WASHINGTON – Almost 32 years to the day after President Ford created an independent Intelligence Oversight Board made up of private citizens with top-level clearances to ferret out illegal spying activities, President Bush issued an executive order that stripped the board of much of its authority.

The White House did not say why it was necessary to change the rules governing the board when it issued Bush’s order late last month. But critics say Bush’s order is consistent with a pattern of steps by the administration that have systematically scaled back Watergate-era intelligence reforms.

“It’s quite clear that the Bush administration officials who were around in the 1970s are settling old scores now,” said Tim Sparapani, senior legislative counsel to the American Civil Liberties Union. “Here they are even preventing oversight within the executive branch. They have closed the books on the post-Watergate era.”

Ford created the board following a 1975-76 investigation by Congress into domestic spying, assassination operations, and other abuses by intelligence agencies. The probe prompted fierce battles between Congress and the Ford administration, whose top officials included Dick Cheney, Donald Rumsfeld, and the current president’s father, George H. W. Bush.

Savage puts this move in the context of other Bush Administration actions (after the jump).

Some analysts said the order is just the latest example of actions the administration has taken since the 2001 terrorist attacks that have scaled back intelligence reforms enacted in the 1970s.

In his 1976 executive order, for example, Ford also banned foreign intelligence agencies, such as the National Security Agency, from collecting information about Americans. The Bush administration bypassed that rule by having domestic agencies collect information about Americans and then hand the data to the NSA, The Wall Street Journal reported this week.

Ford’s order also banned assassination. But Bush authorized the CIA to draw up a list of Al Qaeda suspects who could be summarily killed.

The administration decided that such targeted killings were an exception to the rule because it was wartime.

In 1978, Congress enacted a law requiring warrants for all wiretaps on domestic soil. But now spies are free to monitor Americans’ international calls and e-mails without court supervision if the wiretaps are aimed at targets overseas.

In 1980, Congress enacted a law requiring that the full House and Senate intelligence committees be briefed about most spying activities.
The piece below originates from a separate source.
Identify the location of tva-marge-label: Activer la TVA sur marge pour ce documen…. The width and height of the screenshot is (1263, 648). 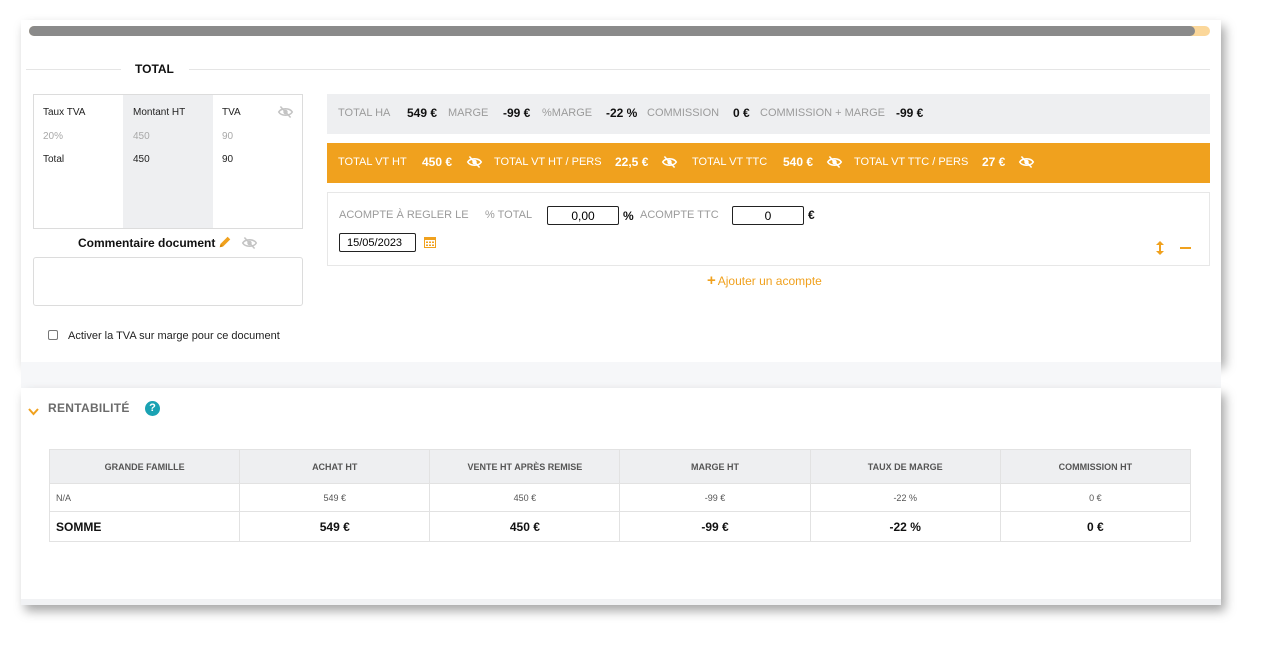
(174, 336).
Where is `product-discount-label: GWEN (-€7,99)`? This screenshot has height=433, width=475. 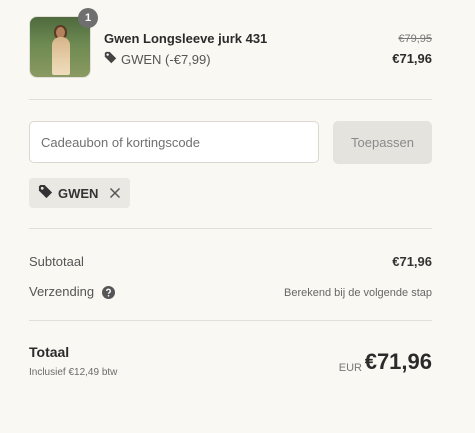 product-discount-label: GWEN (-€7,99) is located at coordinates (166, 59).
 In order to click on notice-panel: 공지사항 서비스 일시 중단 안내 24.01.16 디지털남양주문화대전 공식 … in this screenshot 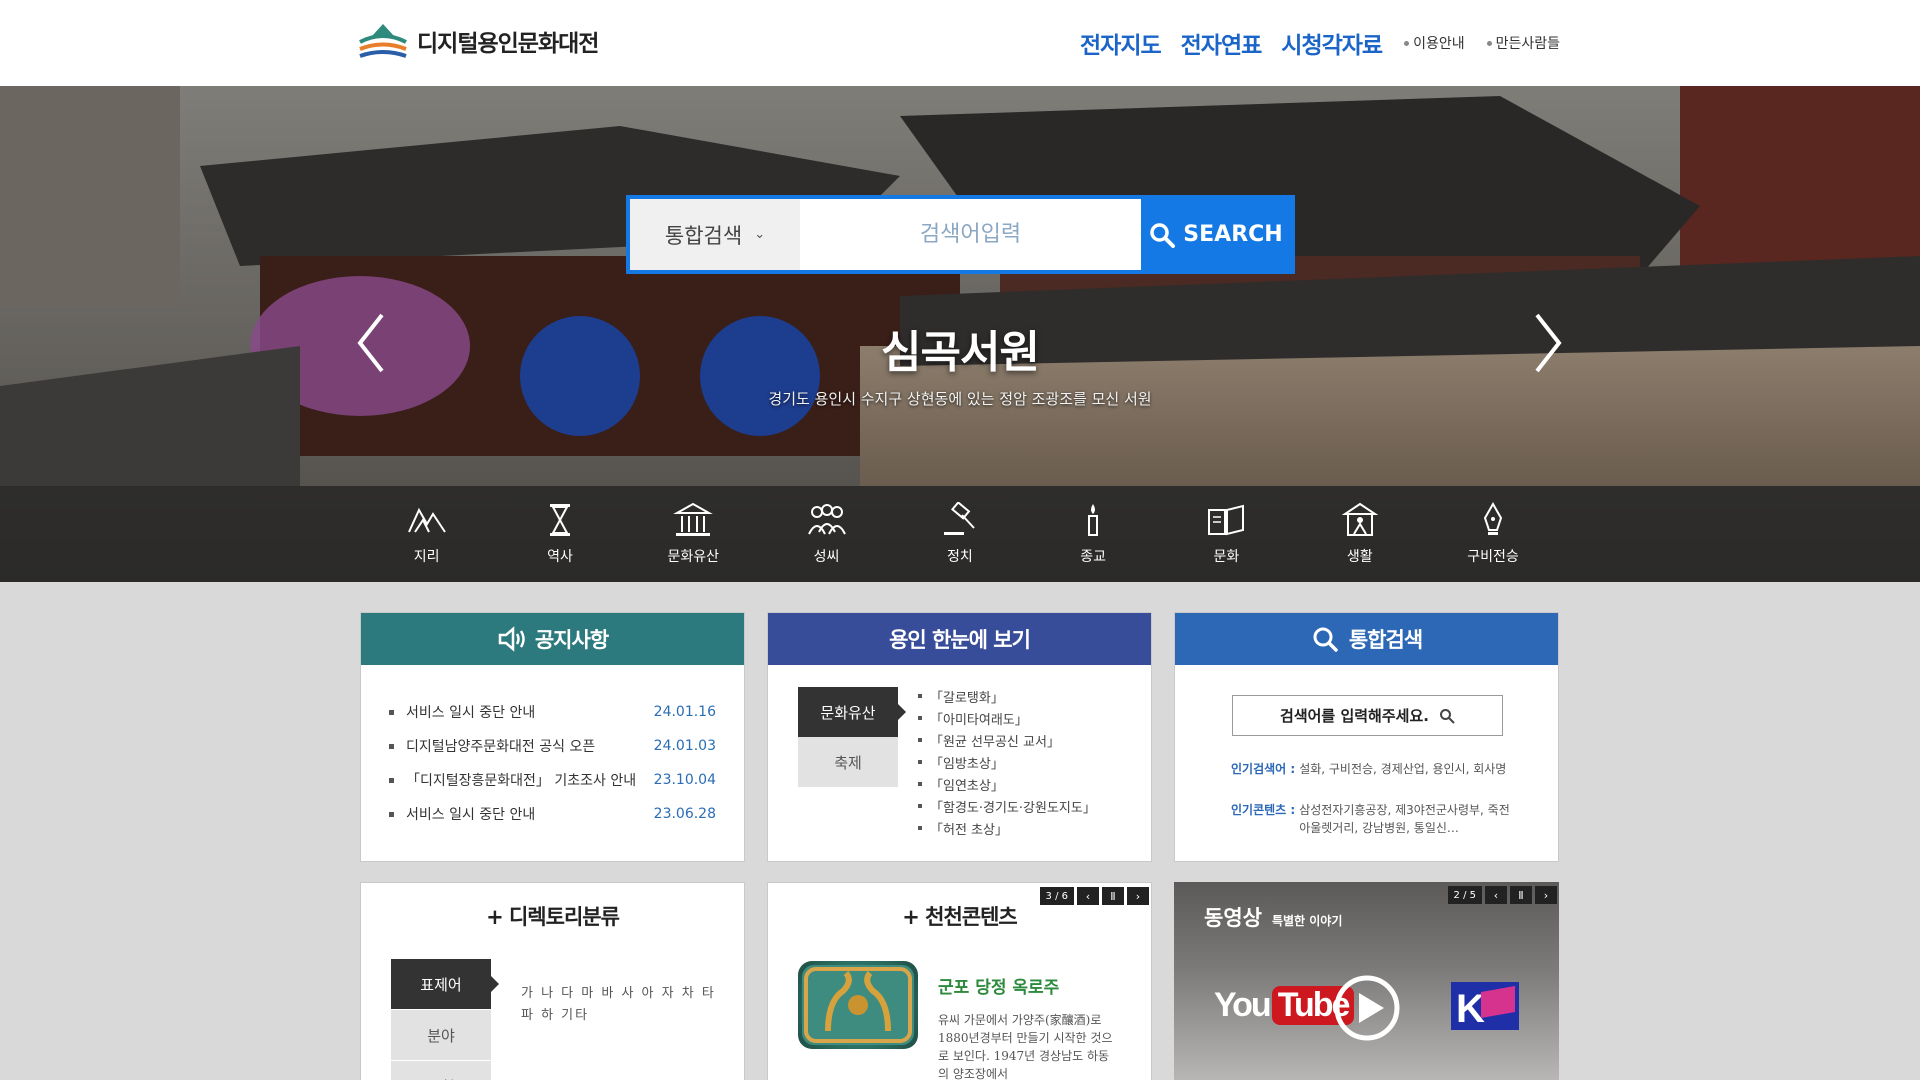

The Bush administration asserted that it could withhold significant amounts of information from the committees, briefing congressional leaders instead.

Finally, executive orders were once widely understood to be binding unless a president revoked them, an act that would notify Congress that the rules had changed. But the administration has decided that Bush is free to secretly authorize spies to ignore executive orders – including one that restricts surveillance on US citizens traveling overseas – without rescinding them.